Mathias Richard, 2020 : L’année où le cyberpunk a percé

Trans”-poésie  & manuel de sur­vie très humain

Poète, chan­teur, per­for­meur, écri­vain, théo­ri­cien, Mathias Richard fonde en 2007 l’ “agré­gat mutan­tiste” (dont le “Mani­feste mutan­tiste 1.1″ paraît en 2011 chez Camé­ras Ani­males), struc­ture d’édition, label musi­cal et orga­ni­sa­tion d’événements.
Déplo­rant la déser­ti­fi­ca­tion cultu­relle et l’aseptisation du monde, son tra­vail reven­dique une grande liberté for­melle, la créa­tion de nou­veaux genres et caté­go­ries et selon un prin­cipe pre­mier :” Je tra­vaille mon corps, je tra­vaille ma voix, je tra­vaille mes mots, je tra­vaille ma pen­sée,” écrit l’auteur.

L’auteur pri­vi­lé­gie des blocs de textes, des accu­mu­la­tions et cas­sures , invi­tant ainsi — écrit-il  encore — “à se plon­ger sans conces­sion dans une pen­sée une expé­rience, comme des shoots, des télé­char­ge­ments de tête, une plon­gée dans la nuit.“
Son écri­ture, com­pres­sée mais aussi en effet de dis­tor­sion issue de tous les dis­cours du monde et de l’intériorité, prouve ce que la phi­lo­sophe Véro­nique Ber­gen pres­sen­tait : Richard Mathias est déjà un incon­tour­nable de l’écriture expé­ri­men­tale actuelle.

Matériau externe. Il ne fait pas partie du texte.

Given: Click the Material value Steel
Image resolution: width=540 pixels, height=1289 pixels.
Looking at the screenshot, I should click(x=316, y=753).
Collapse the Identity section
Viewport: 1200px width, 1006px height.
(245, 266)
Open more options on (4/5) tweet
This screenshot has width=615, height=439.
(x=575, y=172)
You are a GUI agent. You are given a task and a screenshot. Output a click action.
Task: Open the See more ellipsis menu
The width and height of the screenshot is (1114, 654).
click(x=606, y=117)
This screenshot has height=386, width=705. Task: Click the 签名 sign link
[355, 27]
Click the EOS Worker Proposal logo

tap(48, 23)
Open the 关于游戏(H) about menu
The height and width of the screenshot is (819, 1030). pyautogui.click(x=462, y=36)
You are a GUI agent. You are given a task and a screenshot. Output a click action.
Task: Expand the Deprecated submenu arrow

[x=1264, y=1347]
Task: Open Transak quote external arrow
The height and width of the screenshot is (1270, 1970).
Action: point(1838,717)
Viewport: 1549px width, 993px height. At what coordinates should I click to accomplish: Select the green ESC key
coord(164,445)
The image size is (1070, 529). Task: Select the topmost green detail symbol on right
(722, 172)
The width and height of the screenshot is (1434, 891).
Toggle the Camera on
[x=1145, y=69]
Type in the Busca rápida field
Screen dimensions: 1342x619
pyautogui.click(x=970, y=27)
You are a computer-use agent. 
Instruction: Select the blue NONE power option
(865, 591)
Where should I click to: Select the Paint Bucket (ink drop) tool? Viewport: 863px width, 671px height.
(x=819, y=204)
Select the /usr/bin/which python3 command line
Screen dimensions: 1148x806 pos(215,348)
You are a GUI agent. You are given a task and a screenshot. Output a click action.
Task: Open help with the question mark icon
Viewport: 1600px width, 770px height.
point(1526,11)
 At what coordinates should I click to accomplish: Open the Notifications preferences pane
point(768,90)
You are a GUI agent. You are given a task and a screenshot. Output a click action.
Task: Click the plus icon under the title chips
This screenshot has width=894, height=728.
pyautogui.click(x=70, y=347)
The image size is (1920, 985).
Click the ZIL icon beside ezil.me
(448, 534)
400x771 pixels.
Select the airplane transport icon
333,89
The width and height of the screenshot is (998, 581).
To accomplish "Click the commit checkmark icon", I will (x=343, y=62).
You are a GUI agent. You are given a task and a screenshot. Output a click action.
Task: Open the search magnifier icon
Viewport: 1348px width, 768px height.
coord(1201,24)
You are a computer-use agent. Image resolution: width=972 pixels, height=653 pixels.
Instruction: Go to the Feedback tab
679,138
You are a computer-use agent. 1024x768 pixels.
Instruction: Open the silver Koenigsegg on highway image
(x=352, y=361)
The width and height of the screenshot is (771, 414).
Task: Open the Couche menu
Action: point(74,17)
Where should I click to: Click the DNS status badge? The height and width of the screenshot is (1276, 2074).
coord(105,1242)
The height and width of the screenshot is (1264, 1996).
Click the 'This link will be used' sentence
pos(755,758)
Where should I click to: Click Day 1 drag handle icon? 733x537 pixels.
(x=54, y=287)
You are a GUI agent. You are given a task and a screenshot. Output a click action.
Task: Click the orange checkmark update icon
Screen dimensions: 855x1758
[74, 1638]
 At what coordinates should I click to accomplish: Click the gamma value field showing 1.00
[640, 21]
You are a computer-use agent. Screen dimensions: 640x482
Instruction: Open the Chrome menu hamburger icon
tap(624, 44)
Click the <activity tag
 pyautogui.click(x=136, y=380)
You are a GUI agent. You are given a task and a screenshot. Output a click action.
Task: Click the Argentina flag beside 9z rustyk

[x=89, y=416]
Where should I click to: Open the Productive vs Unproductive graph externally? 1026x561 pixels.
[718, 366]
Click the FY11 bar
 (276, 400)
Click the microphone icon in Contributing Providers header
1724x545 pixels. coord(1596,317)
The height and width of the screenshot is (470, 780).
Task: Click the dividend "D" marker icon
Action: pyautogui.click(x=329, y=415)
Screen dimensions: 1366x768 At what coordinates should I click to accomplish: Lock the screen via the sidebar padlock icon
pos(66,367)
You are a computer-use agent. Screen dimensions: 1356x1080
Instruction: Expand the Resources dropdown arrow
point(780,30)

Sous le label lit­té­ra­ture, ce livre d’audace reste à l’égal de ses textes pré­cé­dents : ceux du corps et d’un psy­chisme où reste “de la place pour les nou­veaux venus”. Existe une sorte de “trans”-poésie consti­tuée d’unités qui se heurtent. Dans ses rites de trans­va­se­ments et muta­tions, la lit­té­ra­ture exploite la réa­lité autre­ment pour en ouvrir une nou­velle per­cep­tion.
Ce qui confirme de que Chris­tophe Esnault annon­çait : “Je m’irrite sou­vent de ne voir nulle part de lit­té­ra­ture XXIème, ça y est j’ai trouvé, chez Mathias”. Se sai­sit la pen­sée qui ailleurs ne peut s’appréhender. L’auteur fait bou­ger les formes en divers souffles.

Cette poé­sie punk déblaie la lit­té­ra­ture d’un huma­nisme convenu. S’y perd avec délice la boule et “si la tête ne rentre pas dans la pétanque, la pétanque rentre dans la tête”. Dès lors, pen­sées, réflexions, poèmes, visions, élans, confi­dences, blagues, déses­pé­rances, et même man­tras forment un manuel de sur­vie très humain écrit entre mars 2020 et février 2021 : donc, en pleine claus­tra­tion épi­dé­mique, quand les évè­ne­ments mon­diaux et l’intime se confondent

La langue crée un uni­vers aty­pique, déton­nant et défor­mant. La fièvre monte. Celle d’une révolte de la langue héri­tière d’Artaud. Un cri se déve­loppe et s’échappe loin des enti­tés for­melles cau­tion­nées par les ido­lâtres du for­ma­lisme éculé. Une telle démarche dépasse la néga­tion dans ce qui devient une sorte d” ‘occasion-théâtre” où les décors sont ren­ver­sés.
Une divi­sion du cultu­rel a lieu dans une démons­tra­tion poé­tique et selon des maté­riaux lit­té­raires rare­ment uti­li­sés. Le tout dans les spasmes d’une liberté qui s’élève comme prin­cipe lit­té­raire premier.

jean-paul gavard-perret

Mathias Richard, 2020 : L’année où le cyber­punk a percé, Camé­ras Ani­males, 2022, 70 p. — 10,00 €.